The only change in the direction of immigration restriction that would go immediately into effect is the end of the diversity visa lottery. Yet even this move will not reduce America’s total immigration intake: The 50,000 to 100,000 slots at issue would be reallocated to speed the entry of the 4 million relatives in the sponsorship queue.
In other words, if Trump’s proposal were accepted, his first term would feature the biggest immigration amnesty since 1986; no near-term reduction in numbers; and the tilt of the whole system even further in favor of family reunification. He would trade all that for money for his boondoggle border wall. He did not even ask for more workplace enforcement. (Business lobbies do not like effective enforcement, and therefore neither do most congressional Republicans.)

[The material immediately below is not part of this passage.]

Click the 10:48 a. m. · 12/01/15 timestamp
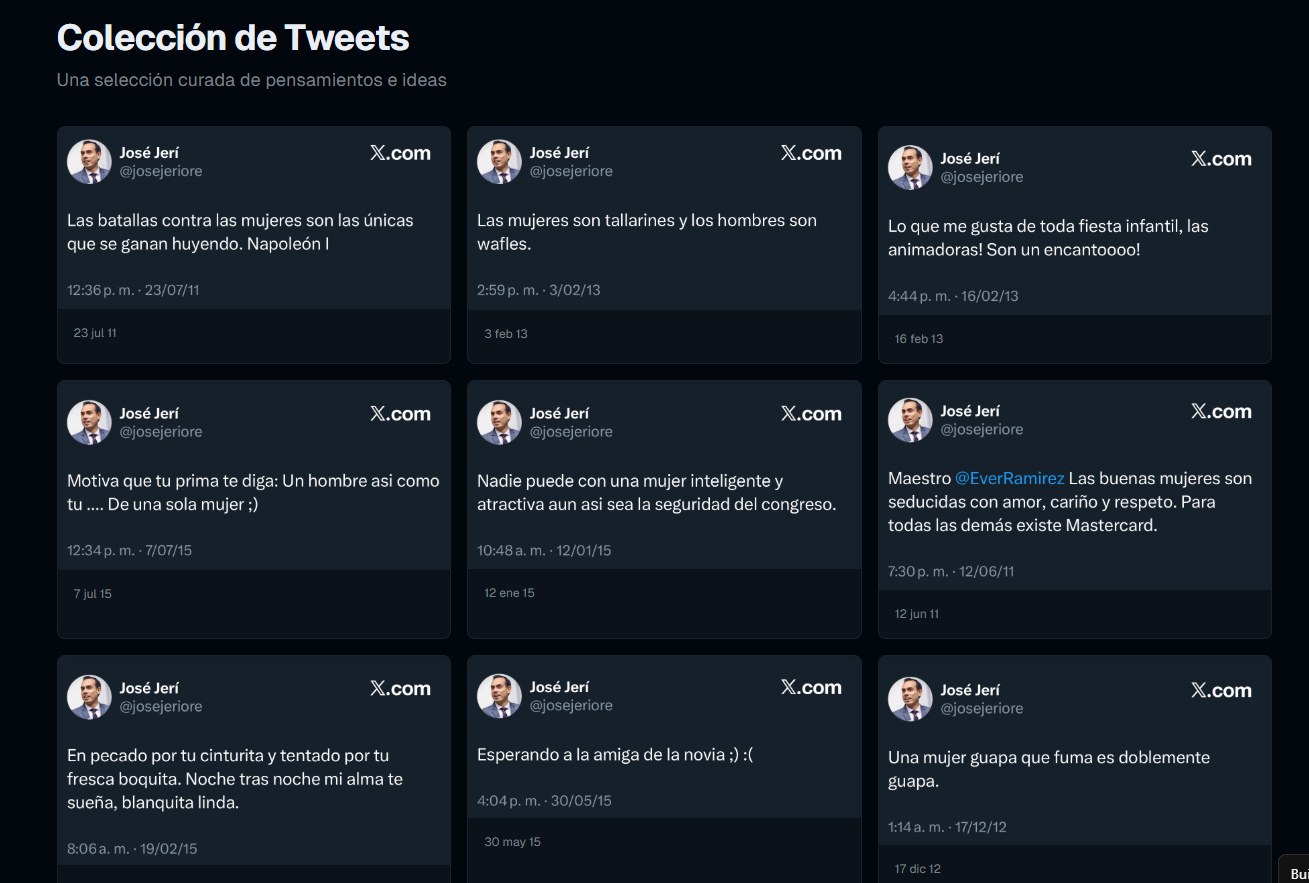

No president has moved this far, this fast, toward his opponents’ position on a domestic-policy matter since Bill Clinton seized welfare reform from Republicans in the middle 1990s. Yet unlike Clinton—who made welfare reform the centerpiece of his devastatingly effective 1996 State of the Union address—Trump’s rhetorical effort at persuasion almost certainly failed.
We’ll know better when the poll results begin to appear later today, but I’ll step out onto the limb here and predict that Trump will not shift immigration waverers into his column. I’ll predict that—despite all his concessions—he will not even succeed in making himself look moderate and the Democrats extreme on this issue.
Trump cannot reason, and his writers will not and do not. In arguing against chain migration, Trump made the following point.
The fourth and final pillar protects the nuclear family by ending chain migration. Under the current broken system, a single immigrant can bring in virtually unlimited numbers of distant relatives. Under our plan, we focus on the immediate family by limiting sponsorships to spouses and minor children.
Many who heard these words must have wondered: What is the president talking about? How does it protect the nuclear family to curtail the sponsorship of cousins?
Yet the president has a case! As the system has clogged under weight of numbers, the waiting time for spouses of U.S. citizens has stretched. A successful application regularly takes more than a year. The spouses of resident aliens cannot get a green card at all. There really is a tradeoff here, with costs that many Americans will care about—but Trump did not explain that tradeoff, and so likely failed to persuade even those who stood most directly to benefit from his plan.
Trump’s proposal maneuvers Democrats into an extremist position. Democrats shut down the U.S. government earlier this month over two issues: children’s health insurance and protection of the unlawful immigrants they call “Dreamers.” Once the government shut, the Republicans instantly conceded on the first—leaving Democrats in the awkward position of denying services to citizens on behalf of the illegal entrants.